IPE Conference: Quantitative v qualitative in impact investing
Being able to convey the social or environmental impacts of investments in numbers is not the be-all and end-all of impact investing, asset owners told IPE’s annual conference last week.
Faith Ward, chief responsible investment officer at Brunel Pension Partnership, said defining key performance indicators (KPIs) for impacts was a more straightforward process at the level of individual strategies than at an aggregate portfolio level.
“Our clients are asking us to tell the story about the whole fund and I think ideally they’d love us to distil it into a few figures, but in reality that is not going to tell the story or bring it to life,” she said.
It was more important to come to a qualitative judgement about whether an investment was having the desired impact, Ward suggested.

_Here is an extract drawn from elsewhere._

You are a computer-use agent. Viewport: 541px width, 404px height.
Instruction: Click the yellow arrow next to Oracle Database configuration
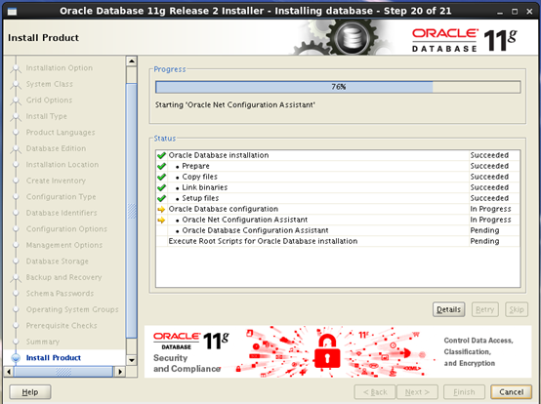tap(161, 209)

“Don’t let the fact that you can’t measure it or come up with KPIs straight away stop you from going down this path,” she said.
The Ireland Strategic Investment Fund (ISIF) had a similar view, according to Eugene O’Callaghan, director of the €8.9bn sovereign development fund.
“We try to do the right thing and then worry about how best to relay that and report that after we’ve done the right thing,” he said.
The fund reports twice a year on its economic impact. According to O’Callaghan, the reporting had initially been “very factual, quant-based,” but recently ISIF had tried to develop more of a narrative, with “hard work numbers” appearing in the second half and appendices of the report.
“So there is transparency, but ultimately the view on whether we’re adding value or not will come from whether people agree and accept the narrative we’re articulating,” said O’Callaghan.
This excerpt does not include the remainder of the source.